> EXERCISE BRIEF
Every line from the one containing "You are a GUI" to the end of the data below should be copied exactly, but pictures should not.

> RECORDED INFORMATION
* * * * * * * * *
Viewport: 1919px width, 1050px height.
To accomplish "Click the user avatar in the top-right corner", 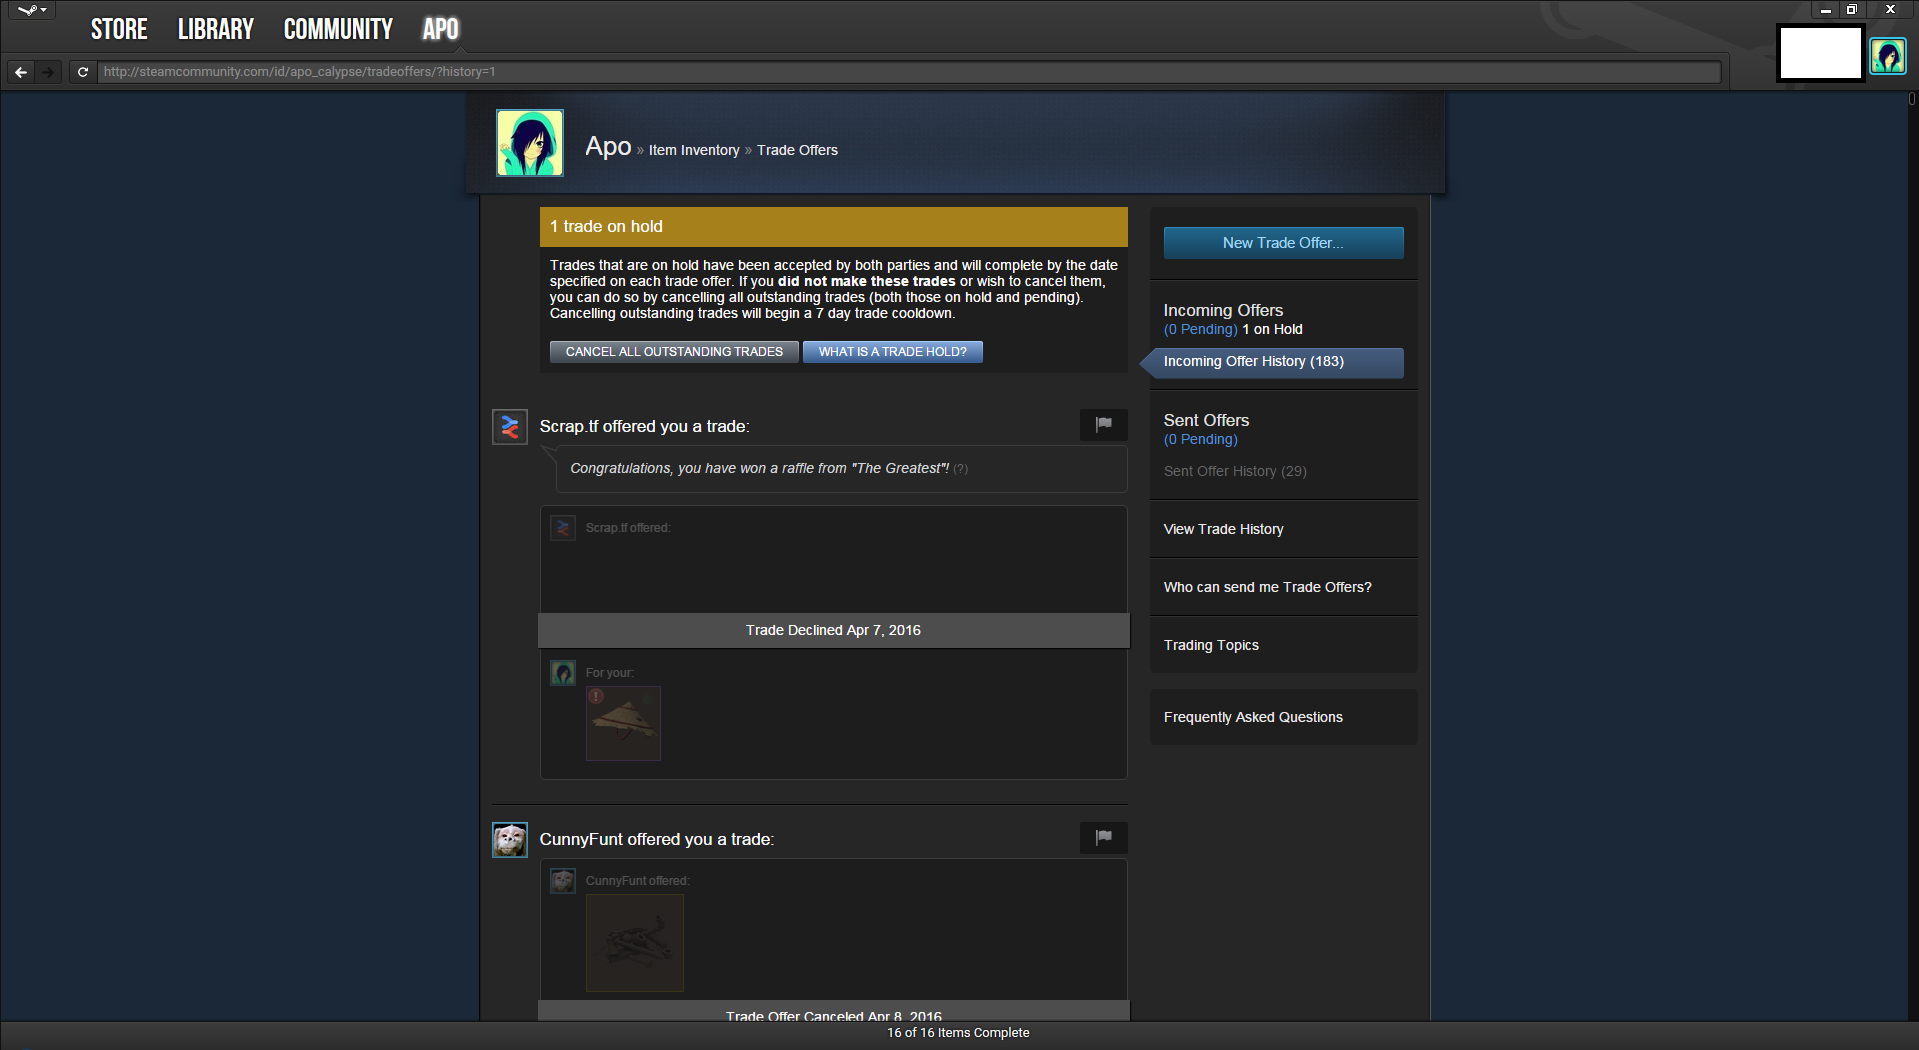I will tap(1887, 56).
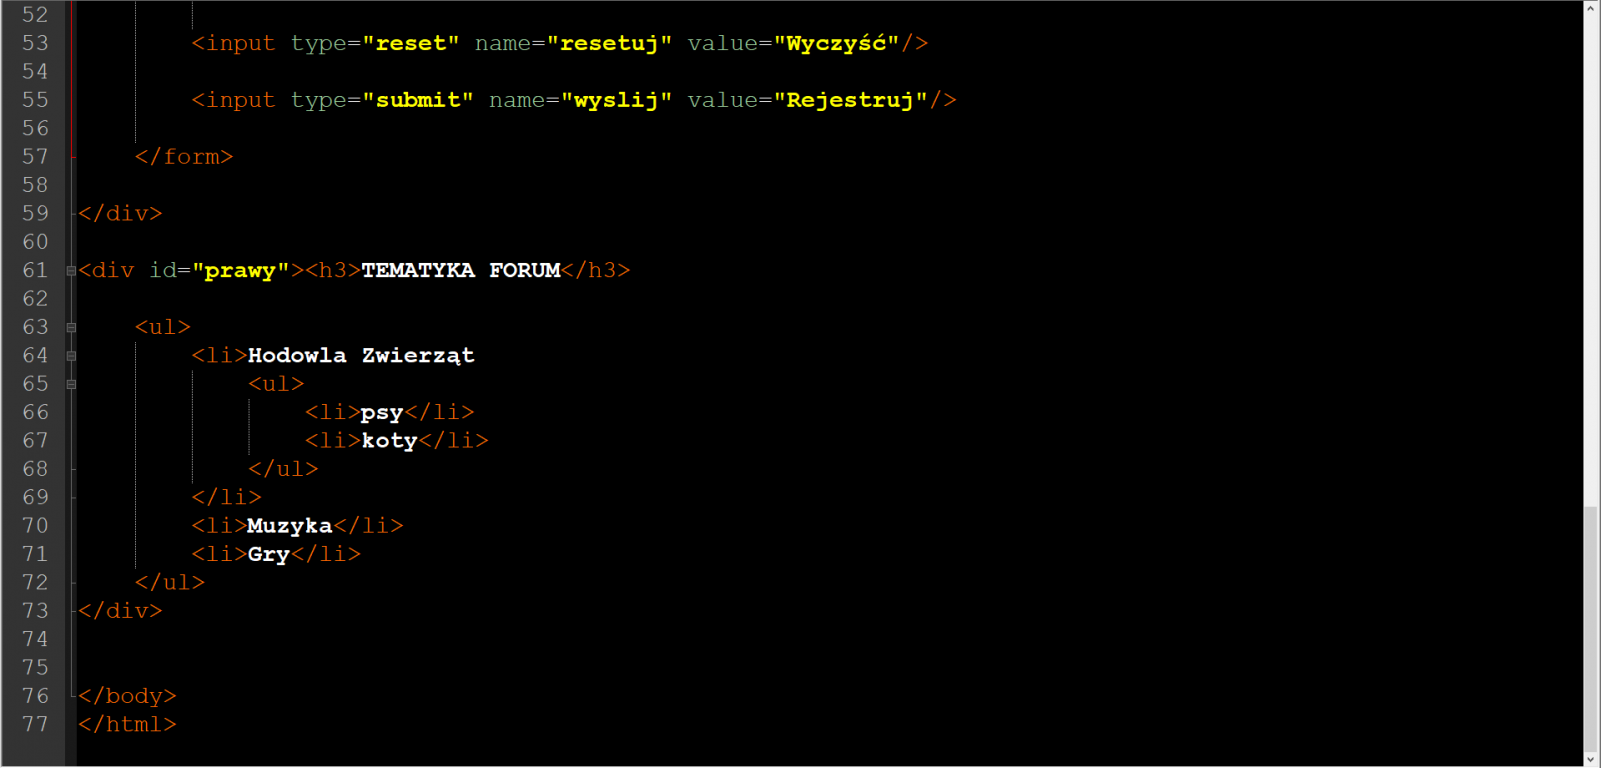
Task: Click line number 53 in the margin
Action: click(35, 43)
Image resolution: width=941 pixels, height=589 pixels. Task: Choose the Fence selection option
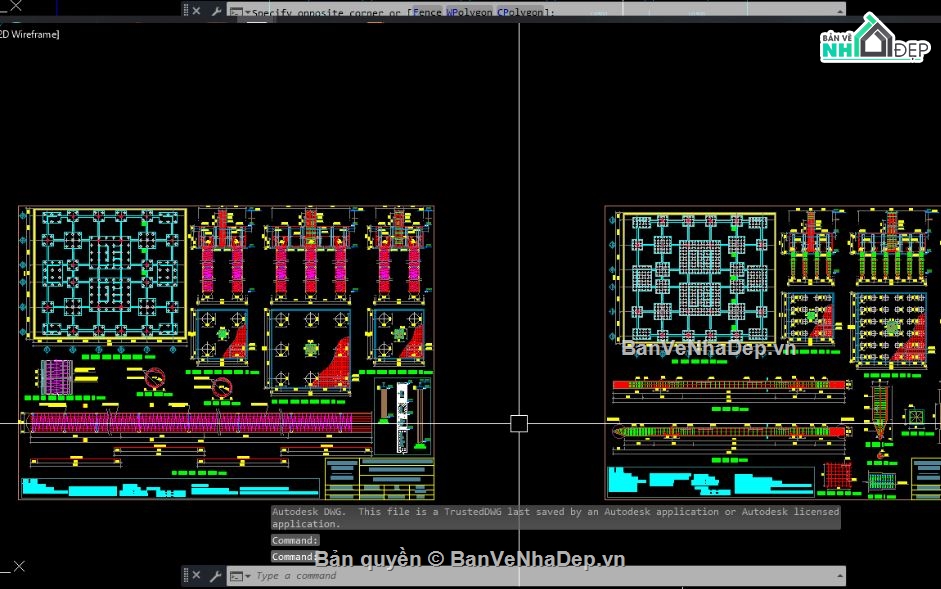(426, 13)
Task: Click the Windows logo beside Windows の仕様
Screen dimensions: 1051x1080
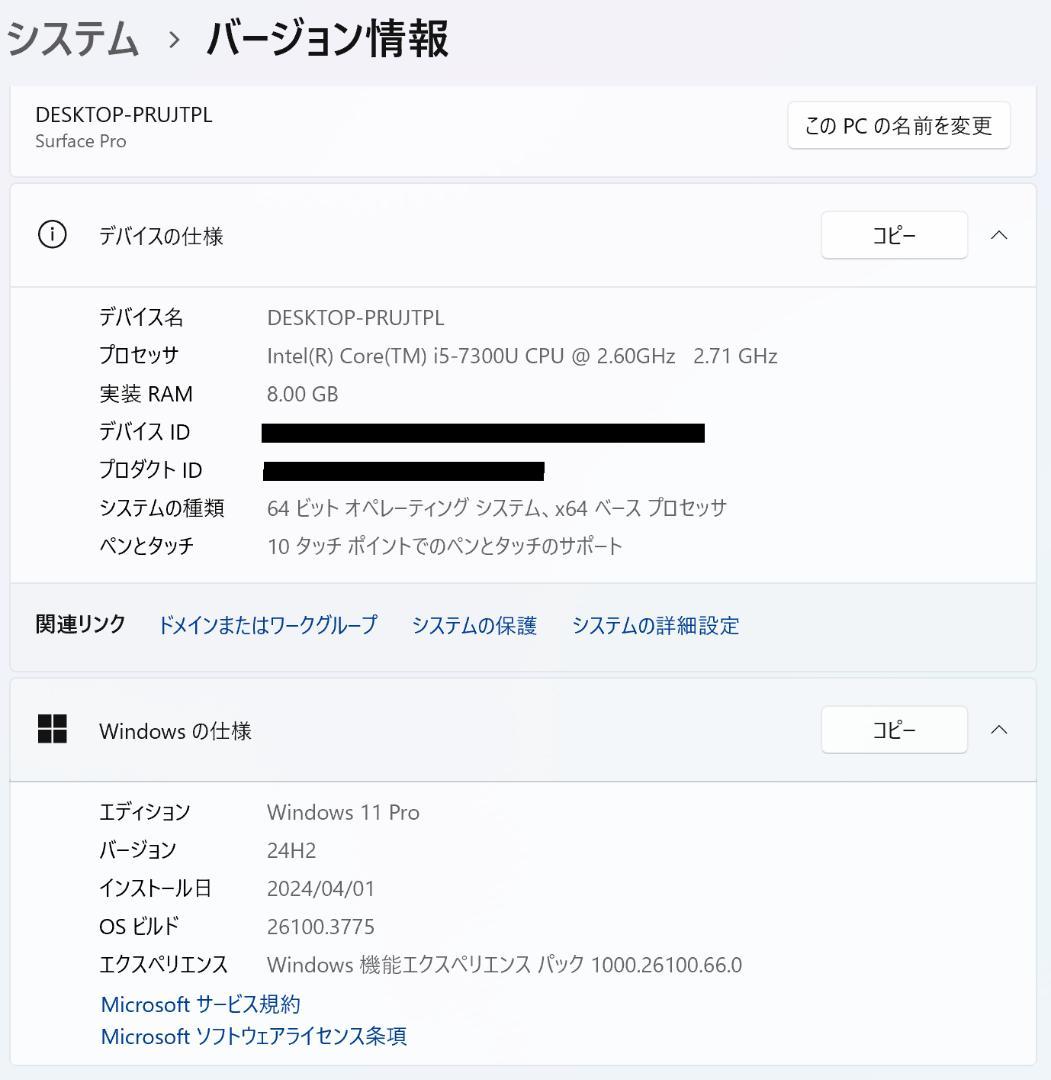Action: coord(54,729)
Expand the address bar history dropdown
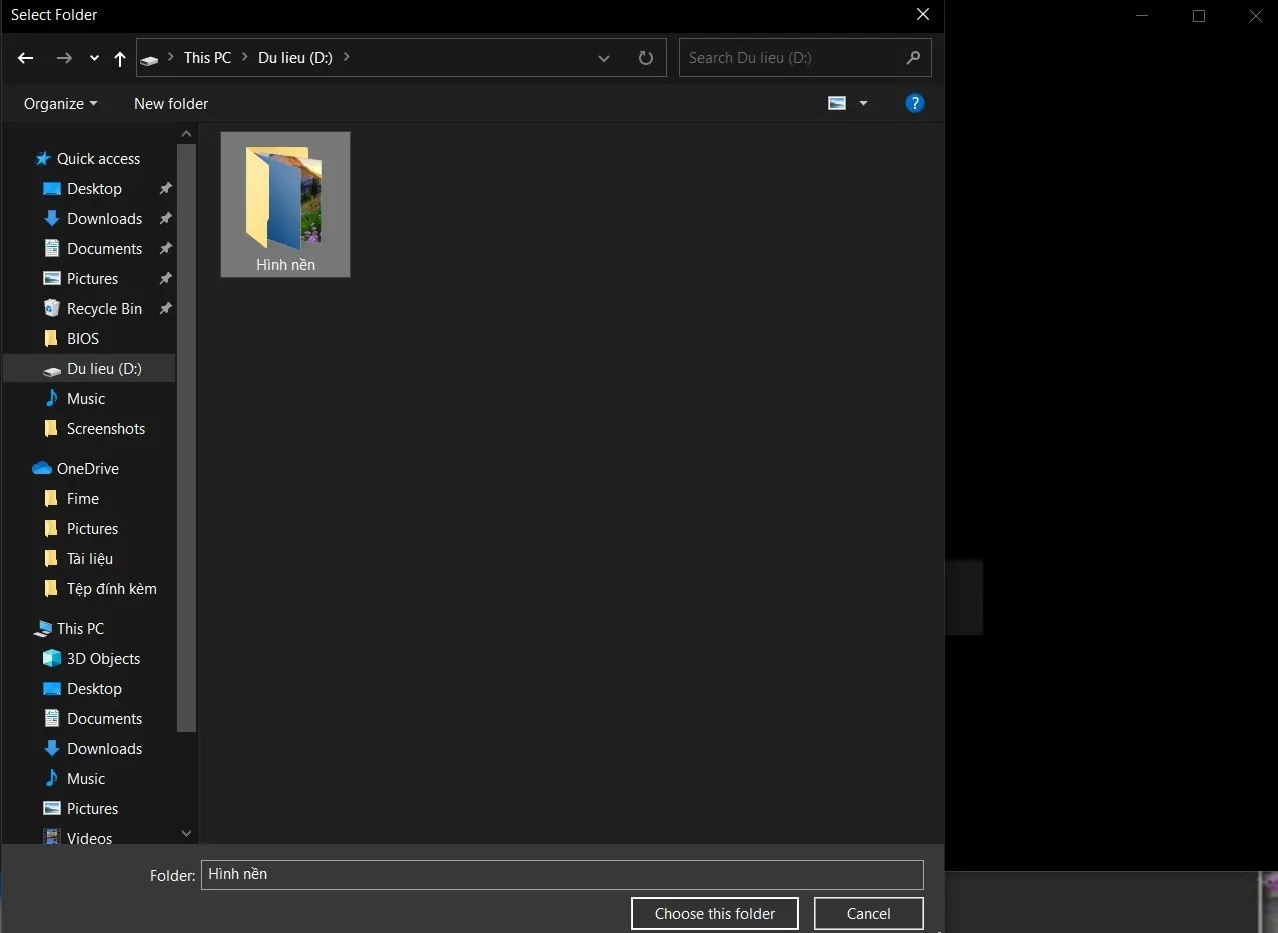 click(x=604, y=58)
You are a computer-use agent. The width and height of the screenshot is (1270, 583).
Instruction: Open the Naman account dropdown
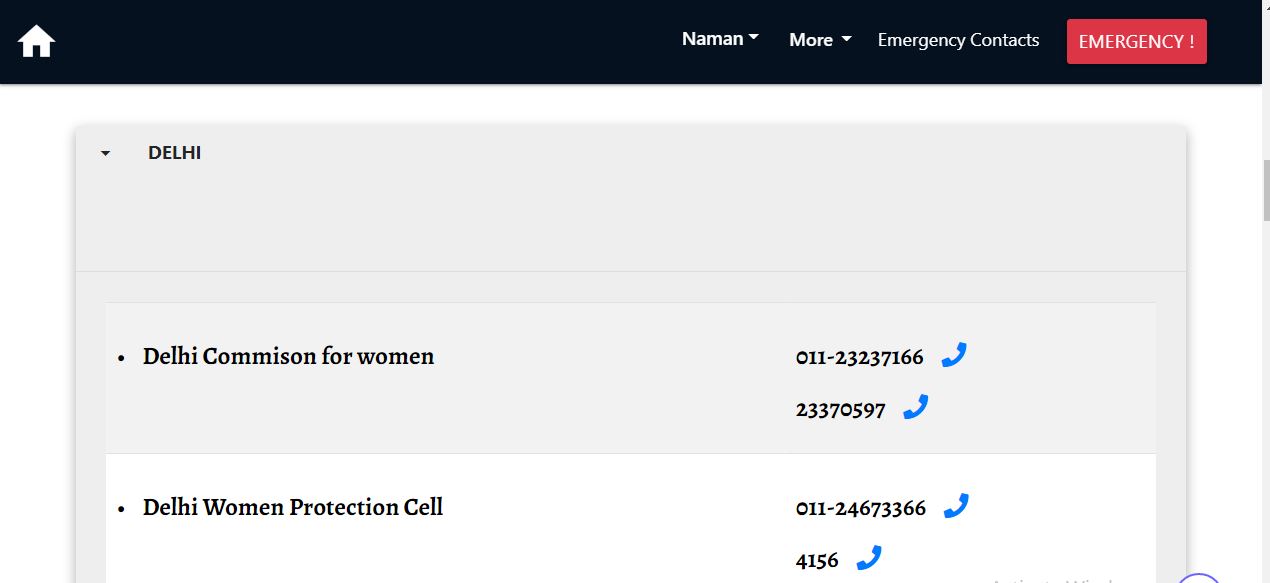tap(719, 39)
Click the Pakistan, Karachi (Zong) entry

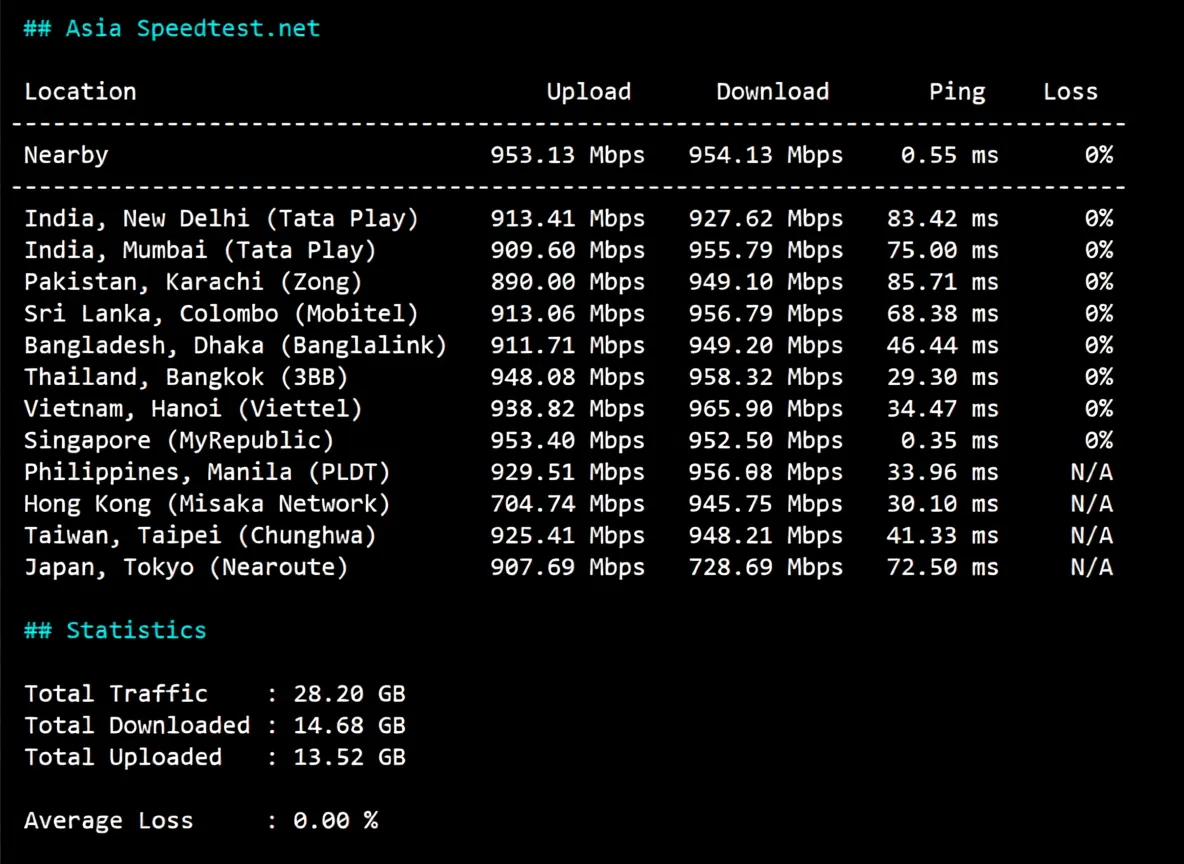[x=195, y=281]
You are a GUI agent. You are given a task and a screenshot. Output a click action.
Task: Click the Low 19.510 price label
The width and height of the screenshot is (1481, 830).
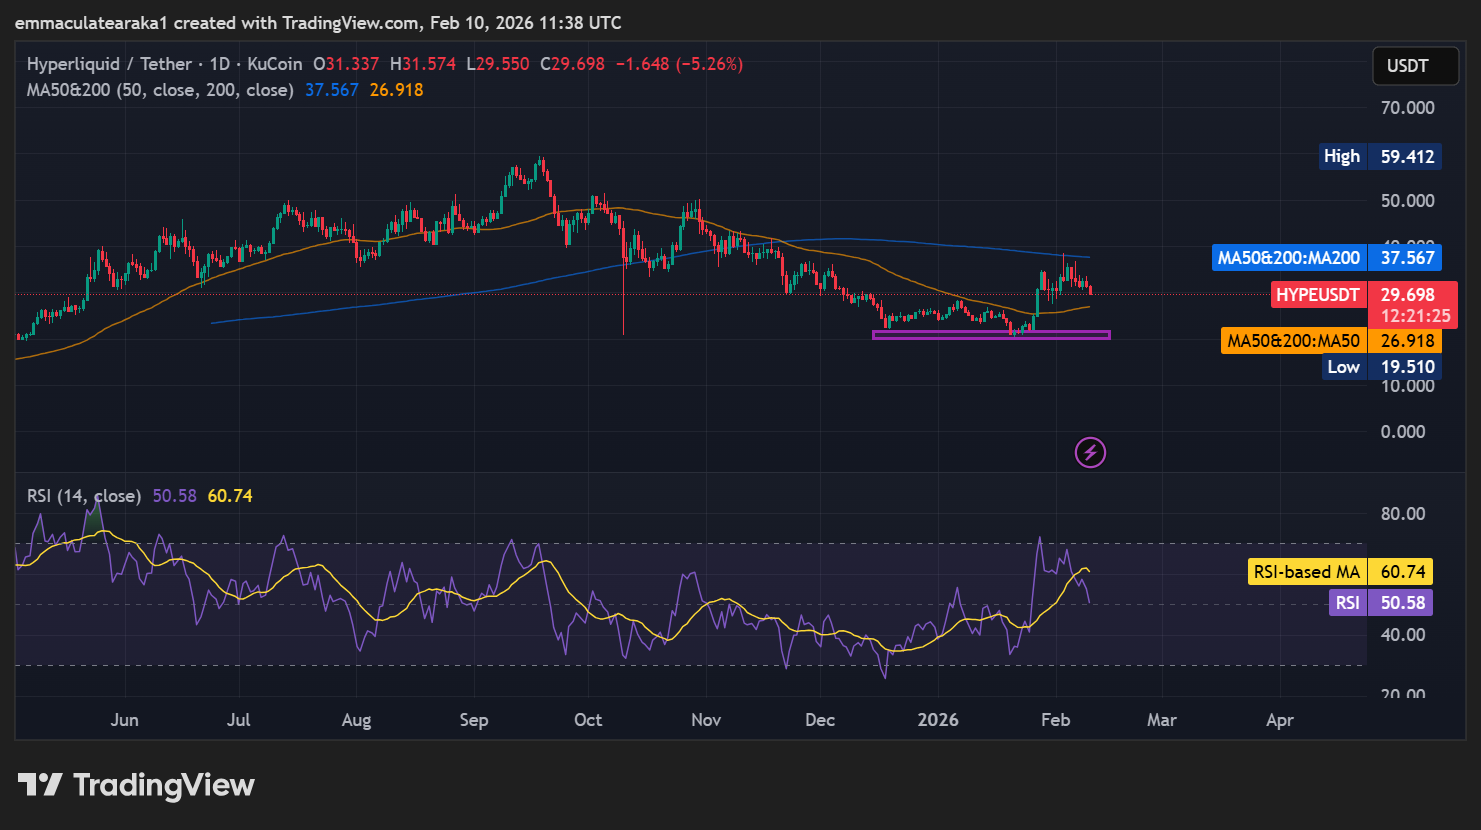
* * * * * * * * *
> RESPONSE TO THE TASK
You are a GUI agent. You are given a task and a screenshot. Output a click action.
Task: Click the Low 19.510 price label
The width and height of the screenshot is (1481, 830).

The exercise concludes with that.